= Carl Friedrich Alexander Hartmann =

German metallurgist

Carl Friedrich Alexander Hartmann (8 January 1796 – 3 August 1863) was a German mineralogist, geologist and a mining engineer who wrote several books on geology and mining. His knowledge of French and English allowed him to translate several works into German including Elements of Geology by Charles Lyell.

Hartmann was born in Zorge in the Harz mountains where his father worked in a foundry in the region known for its mining and smelting industry. With an early interest in metallurgy, he was educated at Zorge before going to Blankenburg studying under an uncle who was the abbott of Ziegenbein. He then went to study at the mining school in Clausthal. He was conscripted during the War of Liberation between 1813 and 1815 and after discharge in 1816 he became an assistant in a foundry at Zorge. He then made visits to foundries in Silesia and then to Berlin in 1818 where his studied under Christian Weiss and worked as an assistant. He worked after his marriage in 1821 as an accountant in Rübeland while privately studying geology. In 1823 he was made an honorary member of the Königlich Preussische Akademie Gemeinnütziger Wissenschaften of Erfurt. He was then sponsored to make a scientific visit to Italy after which he received a doctorate in jurisprudence from the University of Heidelberg in 1826. In 1829 he was appointed commissioner of mines in Brunswick.

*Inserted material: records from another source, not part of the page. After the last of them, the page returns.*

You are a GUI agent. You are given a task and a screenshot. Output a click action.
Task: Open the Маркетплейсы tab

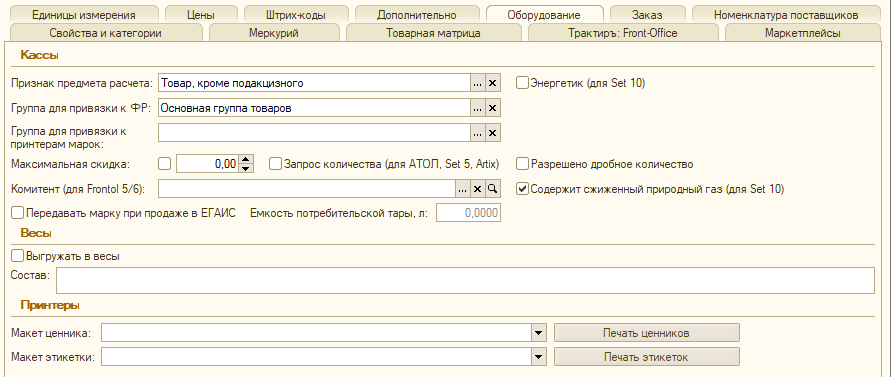pos(802,33)
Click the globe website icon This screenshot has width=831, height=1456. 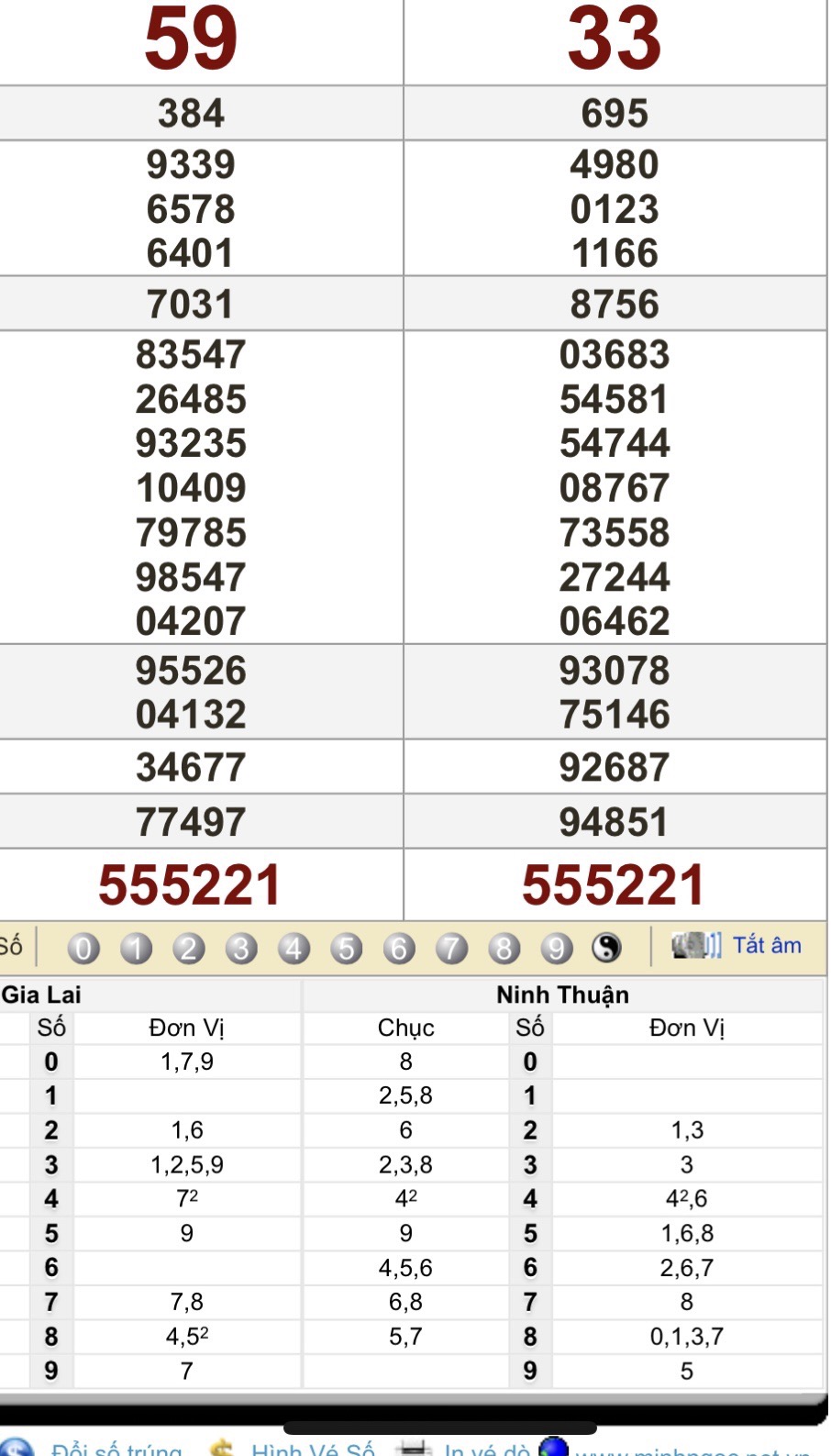point(553,1447)
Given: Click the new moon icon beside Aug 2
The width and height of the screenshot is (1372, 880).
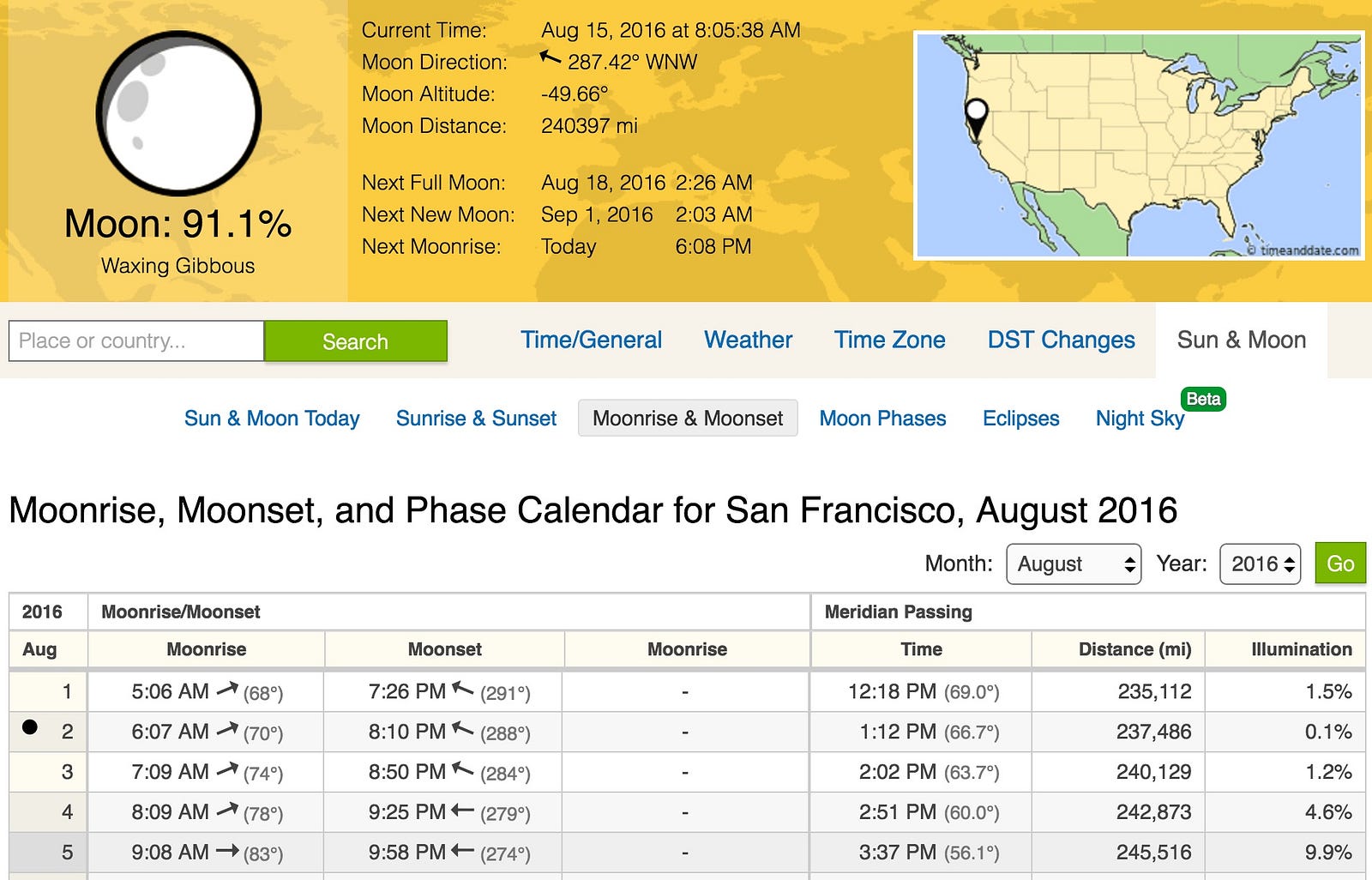Looking at the screenshot, I should click(30, 727).
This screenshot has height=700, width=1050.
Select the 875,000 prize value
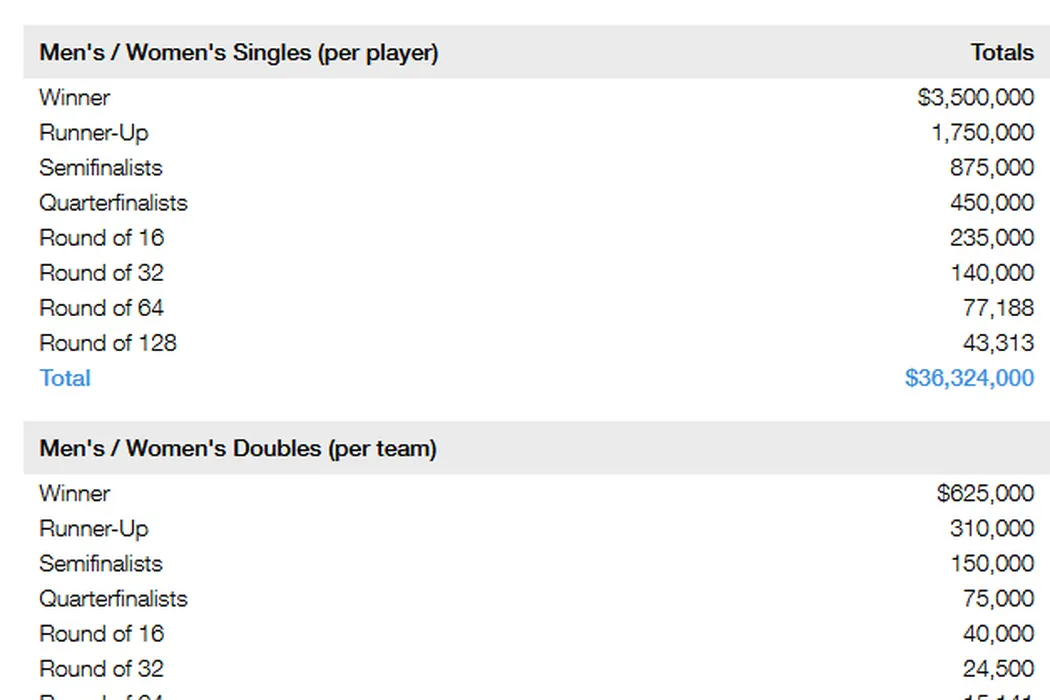click(991, 168)
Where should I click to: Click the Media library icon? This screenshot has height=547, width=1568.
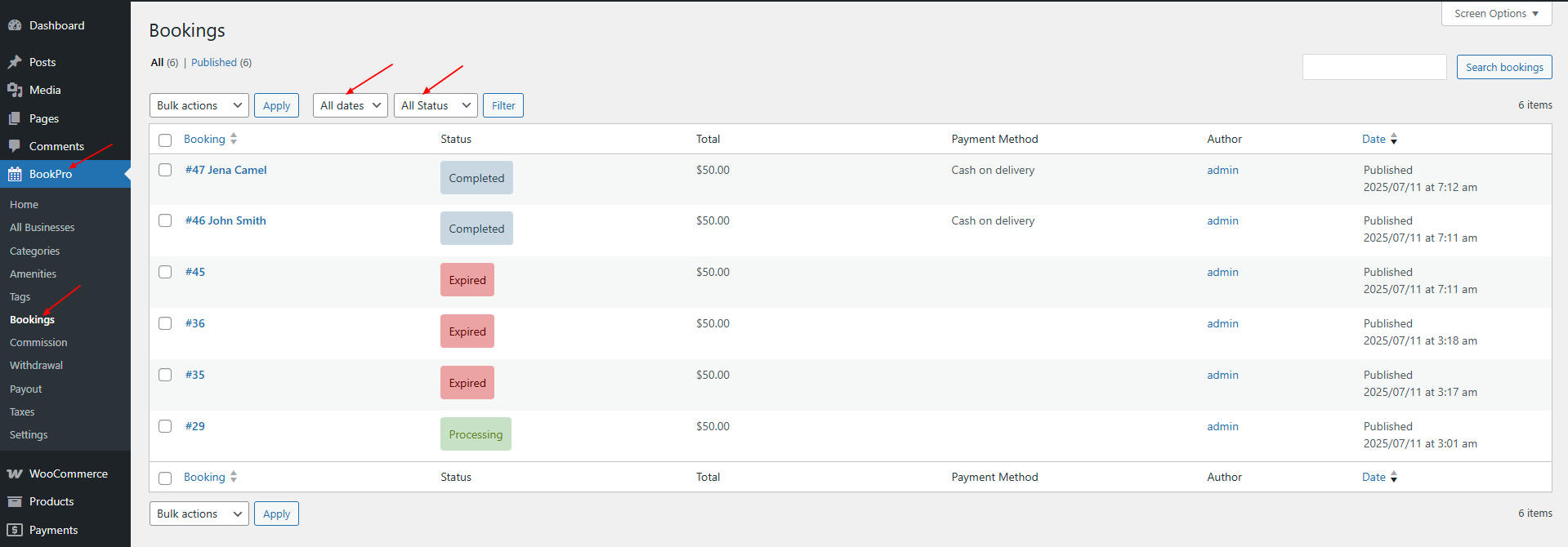15,90
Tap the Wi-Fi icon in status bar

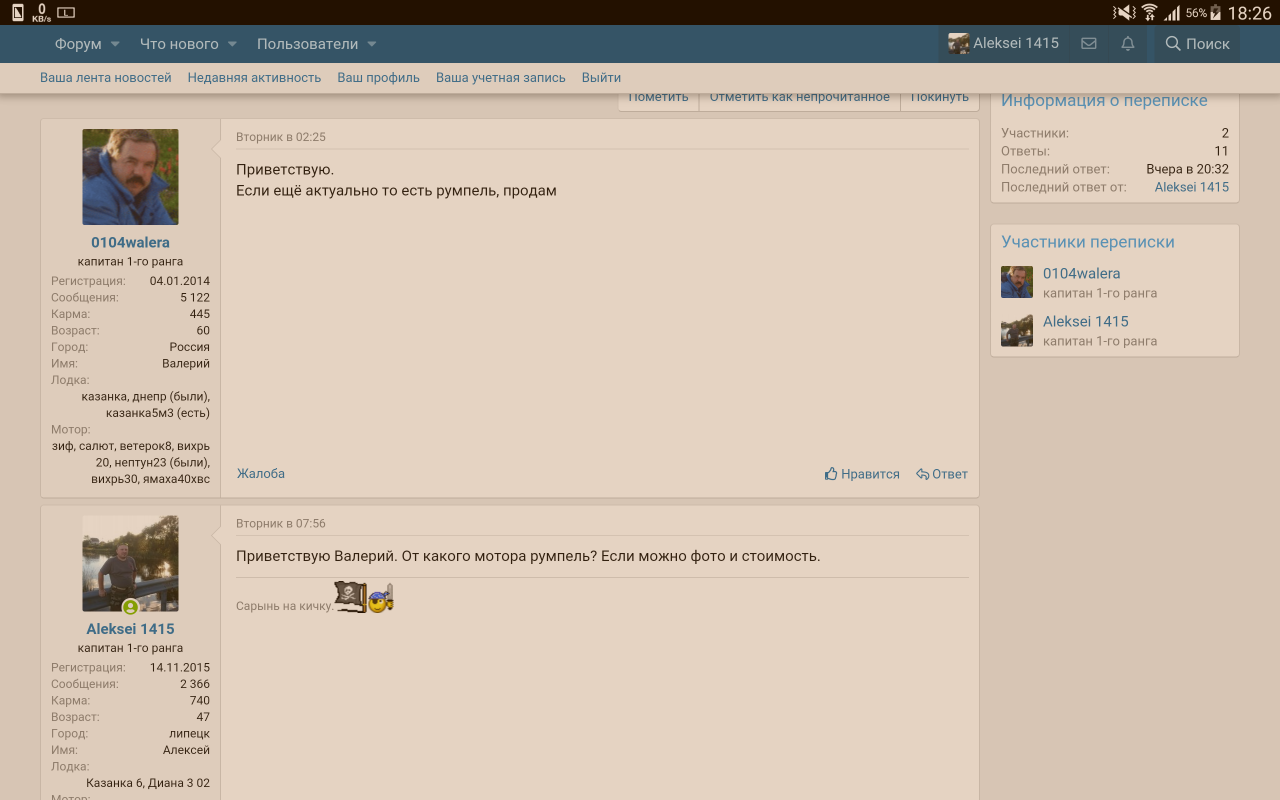click(1149, 13)
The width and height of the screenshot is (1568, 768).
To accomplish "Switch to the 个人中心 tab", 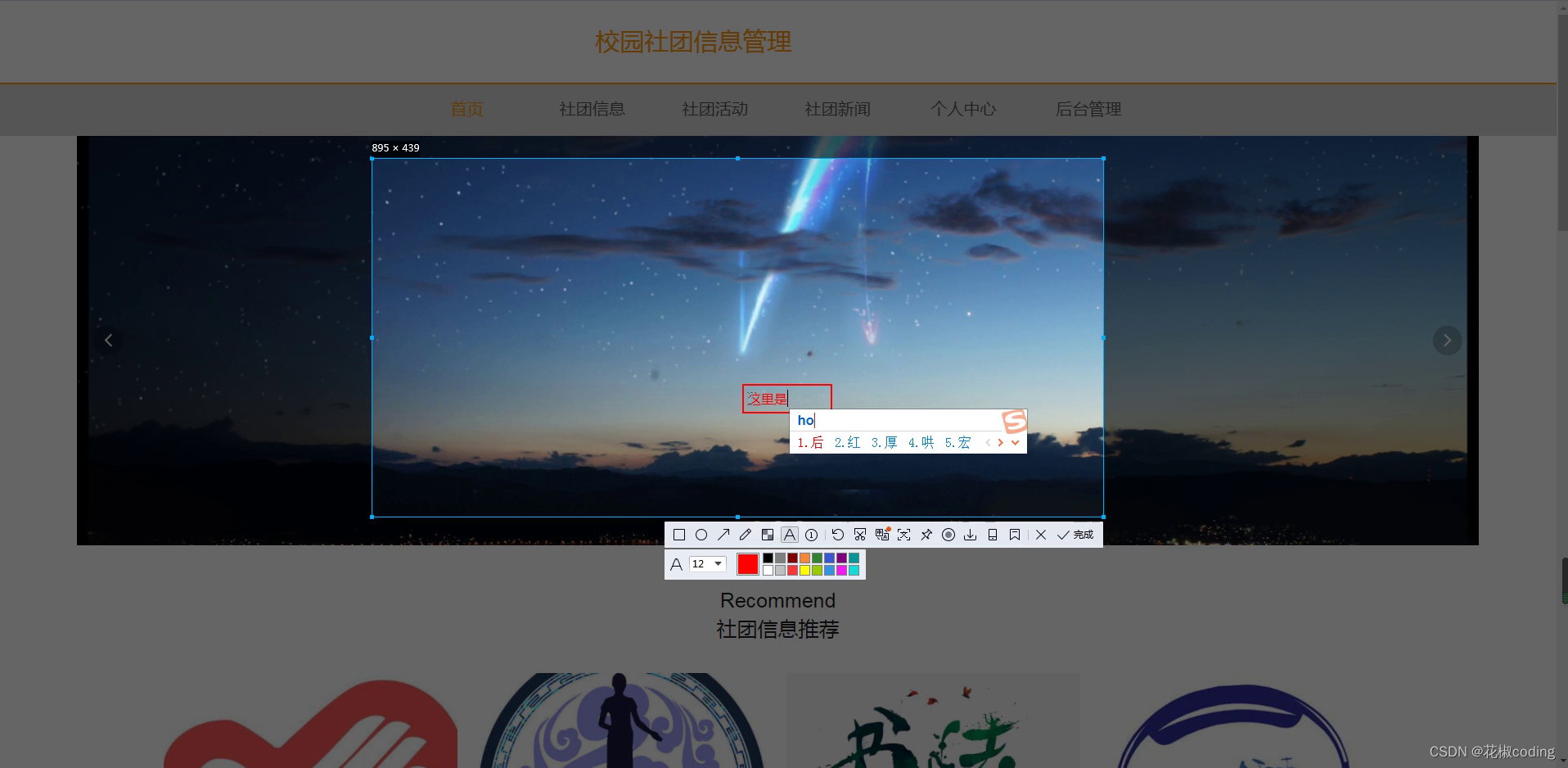I will 963,109.
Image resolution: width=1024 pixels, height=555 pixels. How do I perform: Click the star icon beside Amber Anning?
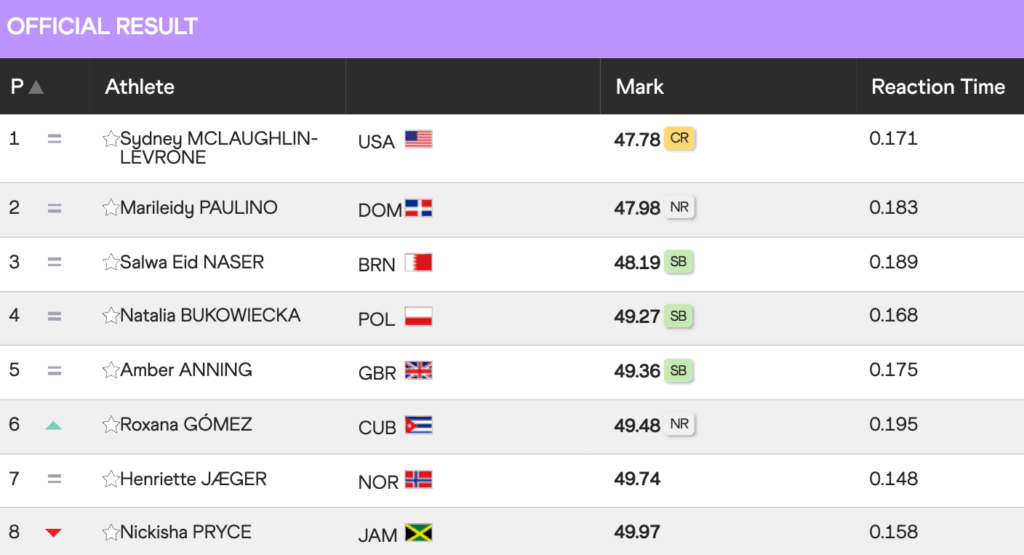[x=110, y=370]
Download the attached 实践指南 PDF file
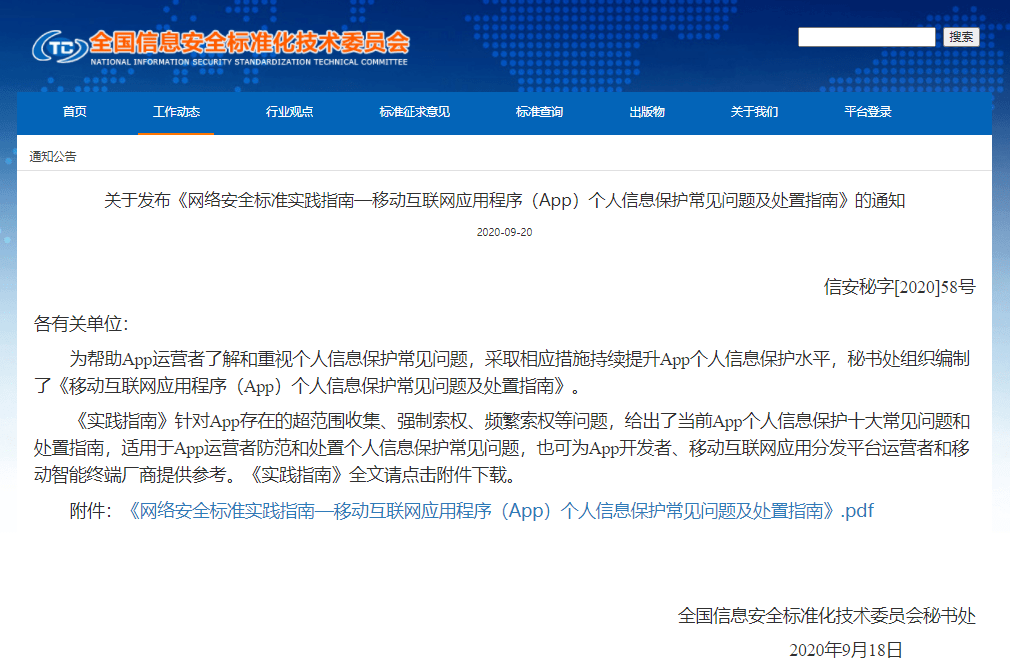 tap(501, 511)
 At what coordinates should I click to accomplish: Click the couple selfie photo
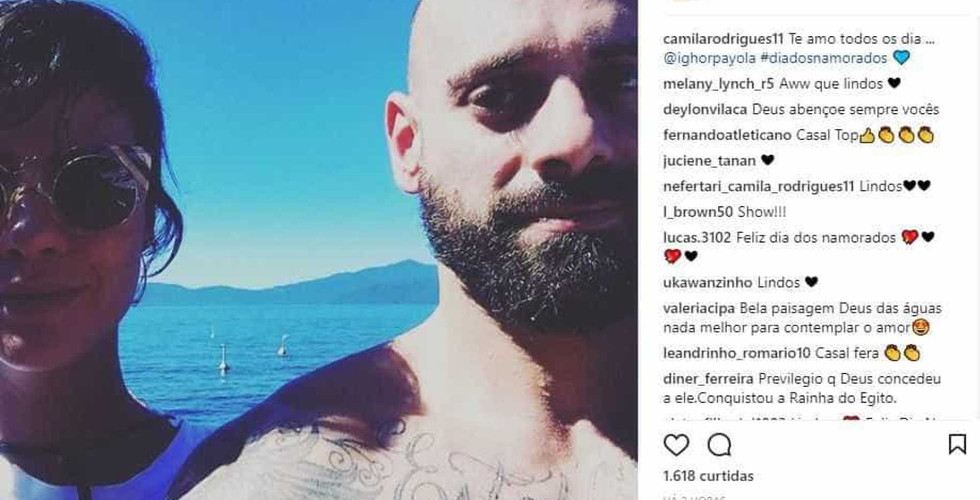click(x=319, y=250)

In 1834 he visited England and France. He resigned as commissioner in 1841 and began to write on mining. He represented the mining industry at the Berlin international exhibition of 1844. He authored some 12 monographs and translated approximately 40 French and English works into German. In 1841 he founded a periodical called the Berg-und hüttenmännische Zeitung and later as the Allgemeine berg-und hüttenmännische Zeitung. Although very little of Hartmann's works were original, he synthesized and translated from contemporary literature in English and French in his writings.